(EXERCISE INPUTS Opens)

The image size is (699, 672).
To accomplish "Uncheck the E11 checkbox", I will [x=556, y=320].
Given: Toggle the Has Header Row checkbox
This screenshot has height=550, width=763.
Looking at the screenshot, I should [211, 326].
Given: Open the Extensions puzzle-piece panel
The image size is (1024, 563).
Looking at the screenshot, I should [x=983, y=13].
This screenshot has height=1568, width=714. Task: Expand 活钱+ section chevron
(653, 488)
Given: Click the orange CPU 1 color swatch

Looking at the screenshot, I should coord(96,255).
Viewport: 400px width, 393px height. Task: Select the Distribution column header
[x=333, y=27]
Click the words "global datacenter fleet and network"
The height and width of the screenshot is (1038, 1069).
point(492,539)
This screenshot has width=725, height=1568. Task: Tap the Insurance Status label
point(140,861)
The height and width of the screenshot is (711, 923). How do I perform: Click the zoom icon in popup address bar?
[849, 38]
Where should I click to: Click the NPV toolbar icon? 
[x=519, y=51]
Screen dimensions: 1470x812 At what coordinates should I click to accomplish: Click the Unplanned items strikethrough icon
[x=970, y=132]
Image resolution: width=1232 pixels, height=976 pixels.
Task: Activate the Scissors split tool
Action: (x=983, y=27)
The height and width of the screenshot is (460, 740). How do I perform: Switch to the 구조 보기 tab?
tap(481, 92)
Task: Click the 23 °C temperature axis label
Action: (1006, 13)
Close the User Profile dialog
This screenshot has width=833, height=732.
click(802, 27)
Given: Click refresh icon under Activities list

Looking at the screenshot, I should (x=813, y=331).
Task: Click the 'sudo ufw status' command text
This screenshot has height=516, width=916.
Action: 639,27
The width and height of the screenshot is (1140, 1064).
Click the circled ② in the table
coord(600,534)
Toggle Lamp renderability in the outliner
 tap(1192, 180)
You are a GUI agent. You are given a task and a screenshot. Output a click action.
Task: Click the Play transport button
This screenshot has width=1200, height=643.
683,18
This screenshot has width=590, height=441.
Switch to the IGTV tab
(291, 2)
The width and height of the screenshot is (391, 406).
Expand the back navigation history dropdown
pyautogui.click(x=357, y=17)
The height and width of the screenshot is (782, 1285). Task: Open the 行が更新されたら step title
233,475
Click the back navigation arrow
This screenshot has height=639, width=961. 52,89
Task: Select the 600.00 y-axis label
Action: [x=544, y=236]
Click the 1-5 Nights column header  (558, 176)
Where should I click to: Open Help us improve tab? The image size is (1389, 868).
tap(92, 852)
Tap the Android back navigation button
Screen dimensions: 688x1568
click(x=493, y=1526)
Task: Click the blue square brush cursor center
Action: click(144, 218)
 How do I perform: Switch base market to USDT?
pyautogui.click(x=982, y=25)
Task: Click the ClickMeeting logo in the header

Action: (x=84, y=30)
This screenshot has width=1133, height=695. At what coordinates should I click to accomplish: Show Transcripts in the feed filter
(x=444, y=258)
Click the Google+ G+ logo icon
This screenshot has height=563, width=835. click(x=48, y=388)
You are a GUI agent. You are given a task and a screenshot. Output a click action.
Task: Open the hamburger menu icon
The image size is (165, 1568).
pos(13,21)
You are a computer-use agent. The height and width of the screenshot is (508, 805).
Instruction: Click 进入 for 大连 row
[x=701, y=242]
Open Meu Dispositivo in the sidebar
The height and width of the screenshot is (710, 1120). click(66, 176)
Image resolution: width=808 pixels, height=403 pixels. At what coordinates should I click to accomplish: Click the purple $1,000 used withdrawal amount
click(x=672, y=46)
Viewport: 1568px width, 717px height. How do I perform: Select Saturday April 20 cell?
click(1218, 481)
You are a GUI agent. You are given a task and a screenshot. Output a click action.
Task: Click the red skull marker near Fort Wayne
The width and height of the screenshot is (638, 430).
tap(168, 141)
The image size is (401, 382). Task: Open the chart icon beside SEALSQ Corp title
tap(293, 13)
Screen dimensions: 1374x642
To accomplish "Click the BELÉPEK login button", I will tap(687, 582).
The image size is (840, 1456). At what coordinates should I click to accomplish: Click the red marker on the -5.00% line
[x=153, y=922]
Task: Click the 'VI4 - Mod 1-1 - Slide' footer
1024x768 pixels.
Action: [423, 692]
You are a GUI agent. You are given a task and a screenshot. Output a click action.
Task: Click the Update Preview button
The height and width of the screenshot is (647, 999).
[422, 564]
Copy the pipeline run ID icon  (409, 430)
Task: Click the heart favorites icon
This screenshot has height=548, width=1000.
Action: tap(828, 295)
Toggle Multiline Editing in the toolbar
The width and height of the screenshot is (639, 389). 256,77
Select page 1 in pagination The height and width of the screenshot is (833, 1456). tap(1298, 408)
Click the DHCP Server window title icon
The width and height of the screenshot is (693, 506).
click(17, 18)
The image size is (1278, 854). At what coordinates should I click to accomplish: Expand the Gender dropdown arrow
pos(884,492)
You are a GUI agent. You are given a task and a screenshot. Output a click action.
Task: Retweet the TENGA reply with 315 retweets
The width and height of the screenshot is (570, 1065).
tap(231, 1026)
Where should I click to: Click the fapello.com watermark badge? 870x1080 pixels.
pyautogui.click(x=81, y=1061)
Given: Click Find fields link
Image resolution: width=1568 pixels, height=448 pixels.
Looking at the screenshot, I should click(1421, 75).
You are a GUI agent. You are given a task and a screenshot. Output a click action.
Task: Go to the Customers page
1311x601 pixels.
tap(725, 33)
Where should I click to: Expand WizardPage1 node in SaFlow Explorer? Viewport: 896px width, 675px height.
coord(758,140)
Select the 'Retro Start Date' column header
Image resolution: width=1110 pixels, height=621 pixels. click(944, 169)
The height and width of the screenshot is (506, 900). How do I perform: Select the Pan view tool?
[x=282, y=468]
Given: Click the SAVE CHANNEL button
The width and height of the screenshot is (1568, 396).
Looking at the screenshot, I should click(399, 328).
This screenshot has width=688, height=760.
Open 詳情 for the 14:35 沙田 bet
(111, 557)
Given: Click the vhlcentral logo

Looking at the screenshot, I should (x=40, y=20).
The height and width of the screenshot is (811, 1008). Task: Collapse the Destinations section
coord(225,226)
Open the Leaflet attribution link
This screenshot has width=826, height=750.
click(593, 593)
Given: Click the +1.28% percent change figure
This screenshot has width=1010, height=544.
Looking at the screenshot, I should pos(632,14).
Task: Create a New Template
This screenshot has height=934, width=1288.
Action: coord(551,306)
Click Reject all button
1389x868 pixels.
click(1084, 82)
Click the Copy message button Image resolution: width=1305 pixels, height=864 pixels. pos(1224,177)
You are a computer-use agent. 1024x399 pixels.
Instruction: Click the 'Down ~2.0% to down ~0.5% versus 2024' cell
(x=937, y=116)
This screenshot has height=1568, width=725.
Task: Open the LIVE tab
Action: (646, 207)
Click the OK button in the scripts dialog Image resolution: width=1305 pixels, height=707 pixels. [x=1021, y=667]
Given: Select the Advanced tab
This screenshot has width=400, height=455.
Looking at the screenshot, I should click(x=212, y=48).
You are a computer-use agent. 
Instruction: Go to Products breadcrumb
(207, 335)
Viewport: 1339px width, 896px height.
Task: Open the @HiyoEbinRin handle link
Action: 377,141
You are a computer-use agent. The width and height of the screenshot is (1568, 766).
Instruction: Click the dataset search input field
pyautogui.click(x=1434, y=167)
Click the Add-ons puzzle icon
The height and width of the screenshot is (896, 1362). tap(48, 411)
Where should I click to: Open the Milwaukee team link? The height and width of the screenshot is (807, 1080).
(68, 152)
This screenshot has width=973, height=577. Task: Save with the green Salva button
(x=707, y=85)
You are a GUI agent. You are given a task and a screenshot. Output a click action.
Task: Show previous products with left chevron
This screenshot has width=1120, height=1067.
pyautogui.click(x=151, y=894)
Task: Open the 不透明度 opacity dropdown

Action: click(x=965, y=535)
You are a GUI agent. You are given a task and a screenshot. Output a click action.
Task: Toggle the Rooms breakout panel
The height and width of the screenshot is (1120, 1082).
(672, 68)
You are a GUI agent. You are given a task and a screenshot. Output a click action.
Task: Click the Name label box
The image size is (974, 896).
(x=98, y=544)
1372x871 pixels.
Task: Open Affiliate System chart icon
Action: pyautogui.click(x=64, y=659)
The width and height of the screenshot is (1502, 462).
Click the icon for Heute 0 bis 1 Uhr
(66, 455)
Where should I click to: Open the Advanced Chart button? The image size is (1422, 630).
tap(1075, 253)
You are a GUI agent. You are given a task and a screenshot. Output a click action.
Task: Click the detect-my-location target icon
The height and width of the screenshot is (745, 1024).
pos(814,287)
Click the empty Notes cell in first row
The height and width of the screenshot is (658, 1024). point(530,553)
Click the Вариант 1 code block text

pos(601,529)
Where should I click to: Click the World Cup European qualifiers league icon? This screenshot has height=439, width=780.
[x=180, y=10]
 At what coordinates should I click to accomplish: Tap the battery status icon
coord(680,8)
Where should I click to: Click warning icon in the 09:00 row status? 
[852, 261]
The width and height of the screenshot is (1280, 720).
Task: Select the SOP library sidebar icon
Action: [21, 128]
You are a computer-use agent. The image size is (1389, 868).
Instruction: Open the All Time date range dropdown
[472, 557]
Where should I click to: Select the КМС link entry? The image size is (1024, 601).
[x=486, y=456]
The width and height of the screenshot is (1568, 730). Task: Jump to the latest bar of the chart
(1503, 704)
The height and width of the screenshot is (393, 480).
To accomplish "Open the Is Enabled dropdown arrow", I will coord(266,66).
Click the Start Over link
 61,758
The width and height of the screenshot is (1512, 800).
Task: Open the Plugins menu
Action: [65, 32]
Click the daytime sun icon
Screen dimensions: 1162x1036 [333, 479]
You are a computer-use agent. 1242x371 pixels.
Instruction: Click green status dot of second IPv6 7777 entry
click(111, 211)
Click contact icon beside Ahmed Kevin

(EXERCISE INPUTS Closes)

• **WHAT IS BEING ASKED**
Extract, from the material above, each line holding the word "panel".

• **ANSWER FOR THE TASK**
Given: Open the Extensions puzzle-piece panel
Task: Toggle the Rooms breakout panel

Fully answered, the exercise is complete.